*PROBLEM STATEMENT*: Please repeat each line of the data exactly, with nothing left out.

(Stored records)
[Start of section]

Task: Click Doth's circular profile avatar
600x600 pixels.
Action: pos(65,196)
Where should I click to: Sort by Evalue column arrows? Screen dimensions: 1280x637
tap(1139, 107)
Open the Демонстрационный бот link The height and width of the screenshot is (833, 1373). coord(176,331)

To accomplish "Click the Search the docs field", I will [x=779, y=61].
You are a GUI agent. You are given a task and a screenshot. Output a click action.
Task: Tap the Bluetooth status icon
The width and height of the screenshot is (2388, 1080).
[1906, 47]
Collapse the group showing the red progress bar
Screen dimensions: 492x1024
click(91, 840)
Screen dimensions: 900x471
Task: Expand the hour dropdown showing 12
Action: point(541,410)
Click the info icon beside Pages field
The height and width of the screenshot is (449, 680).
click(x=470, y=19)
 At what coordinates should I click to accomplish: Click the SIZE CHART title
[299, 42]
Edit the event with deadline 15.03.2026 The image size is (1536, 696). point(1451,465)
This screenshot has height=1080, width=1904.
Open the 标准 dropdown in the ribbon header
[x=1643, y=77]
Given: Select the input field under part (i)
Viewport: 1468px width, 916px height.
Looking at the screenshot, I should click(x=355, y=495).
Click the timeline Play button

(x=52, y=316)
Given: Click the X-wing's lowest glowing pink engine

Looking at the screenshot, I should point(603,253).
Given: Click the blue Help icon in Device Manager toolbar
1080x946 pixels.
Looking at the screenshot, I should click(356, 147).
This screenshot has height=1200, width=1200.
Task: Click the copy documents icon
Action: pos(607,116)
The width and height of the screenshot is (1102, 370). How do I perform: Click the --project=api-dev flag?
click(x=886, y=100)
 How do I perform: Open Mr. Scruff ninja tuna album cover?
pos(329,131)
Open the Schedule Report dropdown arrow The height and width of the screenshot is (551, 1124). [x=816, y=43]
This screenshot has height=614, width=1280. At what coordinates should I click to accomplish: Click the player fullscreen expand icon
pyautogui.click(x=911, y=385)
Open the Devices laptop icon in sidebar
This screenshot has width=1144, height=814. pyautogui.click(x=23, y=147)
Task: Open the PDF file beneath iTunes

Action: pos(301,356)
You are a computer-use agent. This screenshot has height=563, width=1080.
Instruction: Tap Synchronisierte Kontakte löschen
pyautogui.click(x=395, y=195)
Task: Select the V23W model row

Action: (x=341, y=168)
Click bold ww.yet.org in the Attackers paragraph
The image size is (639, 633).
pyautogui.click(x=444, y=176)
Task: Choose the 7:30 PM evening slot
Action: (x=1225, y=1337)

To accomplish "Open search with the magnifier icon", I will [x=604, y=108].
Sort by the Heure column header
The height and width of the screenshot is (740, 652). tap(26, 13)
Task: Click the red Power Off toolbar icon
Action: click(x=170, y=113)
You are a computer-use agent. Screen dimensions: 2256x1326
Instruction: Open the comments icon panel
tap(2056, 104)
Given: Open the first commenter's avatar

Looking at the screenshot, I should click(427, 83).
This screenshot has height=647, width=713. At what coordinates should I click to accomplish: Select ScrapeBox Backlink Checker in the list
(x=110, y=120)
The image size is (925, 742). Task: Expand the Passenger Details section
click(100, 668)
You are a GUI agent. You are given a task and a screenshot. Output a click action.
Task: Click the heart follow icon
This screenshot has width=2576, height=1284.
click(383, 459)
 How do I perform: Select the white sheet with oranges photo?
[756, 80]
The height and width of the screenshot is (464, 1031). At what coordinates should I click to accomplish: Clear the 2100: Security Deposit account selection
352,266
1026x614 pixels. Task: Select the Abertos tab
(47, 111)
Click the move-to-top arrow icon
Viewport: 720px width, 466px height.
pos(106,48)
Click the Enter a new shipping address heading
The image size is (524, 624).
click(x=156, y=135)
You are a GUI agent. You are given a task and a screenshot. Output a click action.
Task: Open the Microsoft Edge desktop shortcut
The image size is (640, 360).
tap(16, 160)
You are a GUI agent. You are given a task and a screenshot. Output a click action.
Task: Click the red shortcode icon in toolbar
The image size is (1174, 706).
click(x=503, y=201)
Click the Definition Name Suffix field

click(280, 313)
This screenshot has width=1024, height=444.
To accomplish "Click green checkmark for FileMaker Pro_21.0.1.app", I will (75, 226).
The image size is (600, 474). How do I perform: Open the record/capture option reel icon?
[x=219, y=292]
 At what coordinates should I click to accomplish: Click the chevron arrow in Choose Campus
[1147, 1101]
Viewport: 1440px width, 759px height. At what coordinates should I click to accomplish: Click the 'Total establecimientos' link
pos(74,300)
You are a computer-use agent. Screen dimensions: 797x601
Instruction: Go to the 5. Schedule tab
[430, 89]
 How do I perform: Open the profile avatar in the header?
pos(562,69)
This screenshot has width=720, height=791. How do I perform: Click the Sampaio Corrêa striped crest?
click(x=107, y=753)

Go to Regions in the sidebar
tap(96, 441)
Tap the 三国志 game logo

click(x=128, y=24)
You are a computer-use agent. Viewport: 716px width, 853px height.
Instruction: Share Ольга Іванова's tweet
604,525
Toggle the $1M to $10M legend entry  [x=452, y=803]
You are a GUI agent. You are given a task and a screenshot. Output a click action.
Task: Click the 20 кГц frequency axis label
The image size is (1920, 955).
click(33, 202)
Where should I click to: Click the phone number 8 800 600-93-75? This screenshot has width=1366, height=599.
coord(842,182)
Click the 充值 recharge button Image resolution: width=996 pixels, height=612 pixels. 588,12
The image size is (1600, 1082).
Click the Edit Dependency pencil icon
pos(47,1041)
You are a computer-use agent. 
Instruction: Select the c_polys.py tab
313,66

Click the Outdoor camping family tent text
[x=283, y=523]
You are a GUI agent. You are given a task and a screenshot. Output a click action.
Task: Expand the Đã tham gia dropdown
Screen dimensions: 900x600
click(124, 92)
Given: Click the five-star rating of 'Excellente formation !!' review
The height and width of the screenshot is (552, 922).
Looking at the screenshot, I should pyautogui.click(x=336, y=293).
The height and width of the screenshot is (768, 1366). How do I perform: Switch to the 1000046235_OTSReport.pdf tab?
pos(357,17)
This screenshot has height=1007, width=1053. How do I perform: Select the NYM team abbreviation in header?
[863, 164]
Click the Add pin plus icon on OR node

[End of section]

*WRITTEN REPLY*:
Task: Click Doth's circular profile avatar
600x600 pixels.
Action: pos(65,196)
Where should I click to: Sort by Evalue column arrows? Screen dimensions: 1280x637
tap(1139, 107)
Open the Демонстрационный бот link The height and width of the screenshot is (833, 1373). coord(176,331)

To accomplish "Click the Search the docs field", I will [x=779, y=61].
You are a GUI agent. You are given a task and a screenshot. Output a click action.
Task: Tap the Bluetooth status icon
The width and height of the screenshot is (2388, 1080).
[1906, 47]
Collapse the group showing the red progress bar
Screen dimensions: 492x1024
click(91, 840)
Screen dimensions: 900x471
Task: Expand the hour dropdown showing 12
Action: point(541,410)
Click the info icon beside Pages field
The height and width of the screenshot is (449, 680).
click(x=470, y=19)
 At what coordinates should I click to accomplish: Click the SIZE CHART title
[299, 42]
Edit the event with deadline 15.03.2026 The image size is (1536, 696). point(1451,465)
This screenshot has height=1080, width=1904.
Open the 标准 dropdown in the ribbon header
[x=1643, y=77]
Given: Select the input field under part (i)
Viewport: 1468px width, 916px height.
Looking at the screenshot, I should click(x=355, y=495).
Click the timeline Play button

(x=52, y=316)
Given: Click the X-wing's lowest glowing pink engine

Looking at the screenshot, I should point(603,253).
Given: Click the blue Help icon in Device Manager toolbar
1080x946 pixels.
Looking at the screenshot, I should click(356, 147).
This screenshot has height=1200, width=1200.
Task: Click the copy documents icon
Action: pos(607,116)
The width and height of the screenshot is (1102, 370). How do I perform: Click the --project=api-dev flag?
click(x=886, y=100)
 How do I perform: Open Mr. Scruff ninja tuna album cover?
pos(329,131)
Open the Schedule Report dropdown arrow The height and width of the screenshot is (551, 1124). [x=816, y=43]
This screenshot has height=614, width=1280. At what coordinates should I click to accomplish: Click the player fullscreen expand icon
pyautogui.click(x=911, y=385)
Open the Devices laptop icon in sidebar
This screenshot has width=1144, height=814. pyautogui.click(x=23, y=147)
Task: Open the PDF file beneath iTunes

Action: pos(301,356)
You are a computer-use agent. This screenshot has height=563, width=1080.
Instruction: Tap Synchronisierte Kontakte löschen
pyautogui.click(x=395, y=195)
Task: Select the V23W model row

Action: (x=341, y=168)
Click bold ww.yet.org in the Attackers paragraph
The image size is (639, 633).
pyautogui.click(x=444, y=176)
Task: Choose the 7:30 PM evening slot
Action: (x=1225, y=1337)

To accomplish "Open search with the magnifier icon", I will [x=604, y=108].
Sort by the Heure column header
The height and width of the screenshot is (740, 652). tap(26, 13)
Task: Click the red Power Off toolbar icon
Action: click(x=170, y=113)
You are a computer-use agent. Screen dimensions: 2256x1326
Instruction: Open the comments icon panel
tap(2056, 104)
Given: Open the first commenter's avatar

Looking at the screenshot, I should click(427, 83).
This screenshot has height=647, width=713. At what coordinates should I click to accomplish: Select ScrapeBox Backlink Checker in the list
(x=110, y=120)
The image size is (925, 742). Task: Expand the Passenger Details section
click(100, 668)
You are a GUI agent. You are given a task and a screenshot. Output a click action.
Task: Click the heart follow icon
This screenshot has width=2576, height=1284.
click(383, 459)
 How do I perform: Select the white sheet with oranges photo?
[756, 80]
The height and width of the screenshot is (464, 1031). At what coordinates should I click to accomplish: Clear the 2100: Security Deposit account selection
352,266
1026x614 pixels. Task: Select the Abertos tab
(47, 111)
Click the move-to-top arrow icon
Viewport: 720px width, 466px height.
pos(106,48)
Click the Enter a new shipping address heading
The image size is (524, 624).
click(x=156, y=135)
You are a GUI agent. You are given a task and a screenshot. Output a click action.
Task: Open the Microsoft Edge desktop shortcut
The image size is (640, 360).
tap(16, 160)
You are a GUI agent. You are given a task and a screenshot. Output a click action.
Task: Click the red shortcode icon in toolbar
The image size is (1174, 706).
click(x=503, y=201)
Click the Definition Name Suffix field

click(280, 313)
This screenshot has width=1024, height=444.
To accomplish "Click green checkmark for FileMaker Pro_21.0.1.app", I will (75, 226).
The image size is (600, 474). How do I perform: Open the record/capture option reel icon?
[x=219, y=292]
 At what coordinates should I click to accomplish: Click the chevron arrow in Choose Campus
[1147, 1101]
Viewport: 1440px width, 759px height. At what coordinates should I click to accomplish: Click the 'Total establecimientos' link
pos(74,300)
You are a computer-use agent. Screen dimensions: 797x601
Instruction: Go to the 5. Schedule tab
[430, 89]
 How do I perform: Open the profile avatar in the header?
pos(562,69)
This screenshot has width=720, height=791. How do I perform: Click the Sampaio Corrêa striped crest?
click(x=107, y=753)

Go to Regions in the sidebar
tap(96, 441)
Tap the 三国志 game logo

click(x=128, y=24)
You are a computer-use agent. Viewport: 716px width, 853px height.
Instruction: Share Ольга Іванова's tweet
604,525
Toggle the $1M to $10M legend entry  [x=452, y=803]
You are a GUI agent. You are given a task and a screenshot. Output a click action.
Task: Click the 20 кГц frequency axis label
The image size is (1920, 955).
click(33, 202)
Where should I click to: Click the phone number 8 800 600-93-75? This screenshot has width=1366, height=599.
coord(842,182)
Click the 充值 recharge button Image resolution: width=996 pixels, height=612 pixels. 588,12
The image size is (1600, 1082).
Click the Edit Dependency pencil icon
pos(47,1041)
You are a computer-use agent. 
Instruction: Select the c_polys.py tab
313,66

Click the Outdoor camping family tent text
[x=283, y=523]
You are a GUI agent. You are given a task and a screenshot. Output a click action.
Task: Expand the Đã tham gia dropdown
Screen dimensions: 900x600
click(124, 92)
Given: Click the five-star rating of 'Excellente formation !!' review
The height and width of the screenshot is (552, 922).
Looking at the screenshot, I should pyautogui.click(x=336, y=293).
The height and width of the screenshot is (768, 1366). How do I perform: Switch to the 1000046235_OTSReport.pdf tab?
pos(357,17)
This screenshot has height=1007, width=1053. How do I perform: Select the NYM team abbreviation in header?
[863, 164]
Click the Add pin plus icon on OR node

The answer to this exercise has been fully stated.